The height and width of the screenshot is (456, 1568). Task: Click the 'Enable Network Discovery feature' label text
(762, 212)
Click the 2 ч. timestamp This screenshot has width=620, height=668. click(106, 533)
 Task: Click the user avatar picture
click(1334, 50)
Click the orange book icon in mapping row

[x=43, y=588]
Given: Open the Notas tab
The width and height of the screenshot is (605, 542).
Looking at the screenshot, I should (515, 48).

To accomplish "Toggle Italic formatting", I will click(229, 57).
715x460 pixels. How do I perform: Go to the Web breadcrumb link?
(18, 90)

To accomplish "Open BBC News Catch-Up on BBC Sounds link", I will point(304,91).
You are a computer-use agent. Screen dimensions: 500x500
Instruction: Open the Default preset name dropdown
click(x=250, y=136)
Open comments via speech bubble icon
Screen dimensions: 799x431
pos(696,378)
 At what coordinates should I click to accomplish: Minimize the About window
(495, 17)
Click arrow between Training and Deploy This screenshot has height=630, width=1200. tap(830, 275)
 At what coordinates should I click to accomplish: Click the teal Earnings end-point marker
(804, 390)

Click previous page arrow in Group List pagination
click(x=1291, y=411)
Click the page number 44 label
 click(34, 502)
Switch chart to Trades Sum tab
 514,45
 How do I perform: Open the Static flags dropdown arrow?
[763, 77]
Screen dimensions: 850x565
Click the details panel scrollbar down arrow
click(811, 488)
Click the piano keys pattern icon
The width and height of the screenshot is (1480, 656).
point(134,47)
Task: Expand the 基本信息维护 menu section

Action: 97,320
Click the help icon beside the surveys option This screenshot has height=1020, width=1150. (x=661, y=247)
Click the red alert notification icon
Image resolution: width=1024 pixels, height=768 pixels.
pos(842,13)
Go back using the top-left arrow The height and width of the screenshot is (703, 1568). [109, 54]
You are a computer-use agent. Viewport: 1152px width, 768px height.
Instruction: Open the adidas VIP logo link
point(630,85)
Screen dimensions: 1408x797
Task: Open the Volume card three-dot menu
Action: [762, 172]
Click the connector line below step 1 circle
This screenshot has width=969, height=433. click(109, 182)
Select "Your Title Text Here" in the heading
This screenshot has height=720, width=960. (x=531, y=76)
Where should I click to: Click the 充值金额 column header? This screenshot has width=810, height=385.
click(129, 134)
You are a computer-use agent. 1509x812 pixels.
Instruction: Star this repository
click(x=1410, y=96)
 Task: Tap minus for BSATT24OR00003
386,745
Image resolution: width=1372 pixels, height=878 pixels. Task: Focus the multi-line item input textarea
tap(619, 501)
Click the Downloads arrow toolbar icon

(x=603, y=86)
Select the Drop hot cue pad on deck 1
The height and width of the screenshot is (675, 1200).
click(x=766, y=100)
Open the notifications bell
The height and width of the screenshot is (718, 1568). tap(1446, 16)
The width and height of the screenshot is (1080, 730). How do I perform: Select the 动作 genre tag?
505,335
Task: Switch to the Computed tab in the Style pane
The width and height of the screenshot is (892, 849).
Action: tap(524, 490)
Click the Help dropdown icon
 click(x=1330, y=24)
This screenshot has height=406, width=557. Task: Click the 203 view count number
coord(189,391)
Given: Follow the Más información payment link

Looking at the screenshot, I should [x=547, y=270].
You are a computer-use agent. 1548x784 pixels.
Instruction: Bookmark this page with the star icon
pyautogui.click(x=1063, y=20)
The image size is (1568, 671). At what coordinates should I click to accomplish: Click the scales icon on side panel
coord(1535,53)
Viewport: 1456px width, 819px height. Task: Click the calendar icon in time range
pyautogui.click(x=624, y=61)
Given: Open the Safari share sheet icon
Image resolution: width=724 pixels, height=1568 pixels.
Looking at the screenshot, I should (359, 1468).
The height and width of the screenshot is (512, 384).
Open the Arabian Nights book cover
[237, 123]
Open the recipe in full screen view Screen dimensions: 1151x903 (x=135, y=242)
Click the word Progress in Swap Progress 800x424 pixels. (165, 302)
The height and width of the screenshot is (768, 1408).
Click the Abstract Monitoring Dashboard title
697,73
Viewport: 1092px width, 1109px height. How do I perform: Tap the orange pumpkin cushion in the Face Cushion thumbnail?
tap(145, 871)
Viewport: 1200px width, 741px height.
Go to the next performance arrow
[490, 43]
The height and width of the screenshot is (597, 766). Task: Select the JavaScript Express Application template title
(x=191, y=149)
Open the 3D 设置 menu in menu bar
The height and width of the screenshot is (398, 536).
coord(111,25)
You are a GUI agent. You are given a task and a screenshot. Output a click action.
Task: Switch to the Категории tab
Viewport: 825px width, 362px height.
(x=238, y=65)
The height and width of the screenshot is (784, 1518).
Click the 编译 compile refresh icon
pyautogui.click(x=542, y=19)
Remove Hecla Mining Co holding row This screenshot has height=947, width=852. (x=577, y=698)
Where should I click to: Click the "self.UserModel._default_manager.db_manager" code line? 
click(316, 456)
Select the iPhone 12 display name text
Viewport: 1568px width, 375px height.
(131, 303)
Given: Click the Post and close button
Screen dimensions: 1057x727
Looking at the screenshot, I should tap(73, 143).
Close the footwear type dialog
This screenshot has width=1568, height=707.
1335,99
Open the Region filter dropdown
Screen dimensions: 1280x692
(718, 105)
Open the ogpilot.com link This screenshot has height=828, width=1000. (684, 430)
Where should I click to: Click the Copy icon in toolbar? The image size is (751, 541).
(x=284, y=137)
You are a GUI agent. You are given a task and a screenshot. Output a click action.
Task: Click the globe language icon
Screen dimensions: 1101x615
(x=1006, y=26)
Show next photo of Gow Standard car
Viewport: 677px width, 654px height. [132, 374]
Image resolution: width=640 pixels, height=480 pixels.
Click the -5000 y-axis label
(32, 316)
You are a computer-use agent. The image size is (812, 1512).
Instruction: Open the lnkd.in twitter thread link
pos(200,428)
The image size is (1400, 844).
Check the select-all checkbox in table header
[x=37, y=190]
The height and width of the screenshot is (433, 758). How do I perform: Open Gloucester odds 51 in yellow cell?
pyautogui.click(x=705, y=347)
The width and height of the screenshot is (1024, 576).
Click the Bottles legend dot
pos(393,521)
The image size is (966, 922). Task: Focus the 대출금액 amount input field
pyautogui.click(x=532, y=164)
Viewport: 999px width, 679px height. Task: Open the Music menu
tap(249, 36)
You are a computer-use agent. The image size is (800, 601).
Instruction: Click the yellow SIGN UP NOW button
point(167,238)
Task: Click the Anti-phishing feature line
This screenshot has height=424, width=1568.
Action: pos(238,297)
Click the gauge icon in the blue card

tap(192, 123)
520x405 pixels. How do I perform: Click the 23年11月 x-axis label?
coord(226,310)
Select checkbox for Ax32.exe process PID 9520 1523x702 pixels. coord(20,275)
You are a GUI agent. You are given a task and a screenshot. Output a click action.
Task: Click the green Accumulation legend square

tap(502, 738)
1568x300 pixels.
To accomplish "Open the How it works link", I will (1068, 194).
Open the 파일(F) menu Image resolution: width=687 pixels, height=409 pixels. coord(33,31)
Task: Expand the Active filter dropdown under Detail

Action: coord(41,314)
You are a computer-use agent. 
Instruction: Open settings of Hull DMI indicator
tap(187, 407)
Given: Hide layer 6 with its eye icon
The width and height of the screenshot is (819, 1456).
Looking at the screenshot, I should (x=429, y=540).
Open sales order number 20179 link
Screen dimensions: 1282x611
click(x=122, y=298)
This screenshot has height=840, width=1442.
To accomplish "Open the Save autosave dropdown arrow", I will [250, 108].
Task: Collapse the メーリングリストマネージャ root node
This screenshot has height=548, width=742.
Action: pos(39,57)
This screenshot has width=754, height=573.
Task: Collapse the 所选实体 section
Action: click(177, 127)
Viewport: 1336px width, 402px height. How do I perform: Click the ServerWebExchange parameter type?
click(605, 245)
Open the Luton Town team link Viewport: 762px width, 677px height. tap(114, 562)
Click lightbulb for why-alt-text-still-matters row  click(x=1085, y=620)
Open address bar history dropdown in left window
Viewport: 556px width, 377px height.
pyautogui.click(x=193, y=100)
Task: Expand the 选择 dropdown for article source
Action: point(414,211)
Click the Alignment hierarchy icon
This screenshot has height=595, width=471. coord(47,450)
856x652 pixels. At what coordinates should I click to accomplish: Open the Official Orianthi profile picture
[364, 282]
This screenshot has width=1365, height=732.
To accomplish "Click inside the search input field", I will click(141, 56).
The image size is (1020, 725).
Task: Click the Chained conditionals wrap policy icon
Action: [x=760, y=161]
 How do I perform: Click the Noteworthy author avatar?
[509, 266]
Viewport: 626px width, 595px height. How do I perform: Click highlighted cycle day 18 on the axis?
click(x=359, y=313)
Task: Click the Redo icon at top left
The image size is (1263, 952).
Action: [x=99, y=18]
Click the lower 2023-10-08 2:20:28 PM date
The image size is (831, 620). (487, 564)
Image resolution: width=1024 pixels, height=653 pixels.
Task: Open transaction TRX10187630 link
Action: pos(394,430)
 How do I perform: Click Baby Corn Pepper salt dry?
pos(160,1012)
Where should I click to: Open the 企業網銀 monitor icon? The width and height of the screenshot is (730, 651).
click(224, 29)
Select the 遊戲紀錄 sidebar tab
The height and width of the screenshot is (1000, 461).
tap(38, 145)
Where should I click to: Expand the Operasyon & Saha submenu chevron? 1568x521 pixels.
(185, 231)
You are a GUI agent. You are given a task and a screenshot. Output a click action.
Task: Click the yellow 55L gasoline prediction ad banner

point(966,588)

++++++++

> _AIM OF THE TASK_:
Find where the line with "Where should I click to: Click the Copy" sits in the material above, then copy exactly from it through the line with "You are a computer-use agent. The image size is (812, 1512).". Add no other line.

> _SOLUTION_:
Where should I click to: Click the Copy icon in toolbar? The image size is (751, 541).
(x=284, y=137)
You are a GUI agent. You are given a task and a screenshot. Output a click action.
Task: Click the globe language icon
Screen dimensions: 1101x615
(x=1006, y=26)
Show next photo of Gow Standard car
Viewport: 677px width, 654px height. [132, 374]
Image resolution: width=640 pixels, height=480 pixels.
Click the -5000 y-axis label
(32, 316)
You are a computer-use agent. The image size is (812, 1512).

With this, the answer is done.